Working remotely means that we work more but we also have more free time
Sébastien Conejo is a Co-Founder & CPO of Buddyweb - a web agency based in Paris, where they develop web and mobile business applications. He also works on client projects as a UX/UI designer and front-end developer.
Learn more about Buddyweb.
A few words about yourself?
From my 35 years, I have 9 years of experience in product management (and team lead)
I have an appetite for projects with high technicality. I try to work as much as possible on projects that share the same values as me or whose subject fascinates me (sport, art, drawing, artificial intelligence, comics, innovative and cool brands...).
I have a “problem solver” and curious mindset. I think I have very good analytical skills with focus on "data", "design", and "user experience". I was also able to understand the management of multidisciplinary teams.
Do you usually work remotely or only due to the pandemic?
I think that after the pandemic, I will work more remotely than before. The COVID forced us to do it. Personally, from the start of confinement, I set up a very qualitative installation at home with screens, an office chair, a space totally dedicated to the agency. I enjoy this space and I am very productive.
When did you start and what challenges did you face in the beginning?
From the start of the quarantine. We took no risks with this epidemic. All projects were carried out by video conference. The project teams were all confined from the beginning of March too.
What are your pros and cons of remote work?
- We remain very productive.
- It's easier to manage your time.
- We work more but we also have more free time.
- It lacks the atmosphere of the office with colleagues from the office.
- You have to stay very organized to maintain a healthy rhythm.
What is your workspace setup?
I need a lot of space to work in. By habit. I sat on a large table with 31-inch screens, my laptop, an office chair to avoid back pain. I always have my notebook available to take notes quickly when I receive calls. With the keyboard and the trackpad in Bluetooth, the workspace is very ventilated. no cables interfere.
What is your typical day like?
Every Friday, we determine the agenda for the week with the roles of the different projects (Our team, the externs, the clients).

## Collected data entries
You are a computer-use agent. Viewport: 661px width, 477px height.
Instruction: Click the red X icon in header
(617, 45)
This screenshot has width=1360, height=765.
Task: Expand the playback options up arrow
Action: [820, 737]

## Assignment
In the remote work interview above, reproduce the passage starting at "What are your" and ending at "no cables interfere.".

## Solution to this exercise
What are your pros and cons of remote work?
- We remain very productive.
- It's easier to manage your time.
- We work more but we also have more free time.
- It lacks the atmosphere of the office with colleagues from the office.
- You have to stay very organized to maintain a healthy rhythm.
What is your workspace setup?
I need a lot of space to work in. By habit. I sat on a large table with 31-inch screens, my laptop, an office chair to avoid back pain. I always have my notebook available to take notes quickly when I receive calls. With the keyboard and the trackpad in Bluetooth, the workspace is very ventilated. no cables interfere.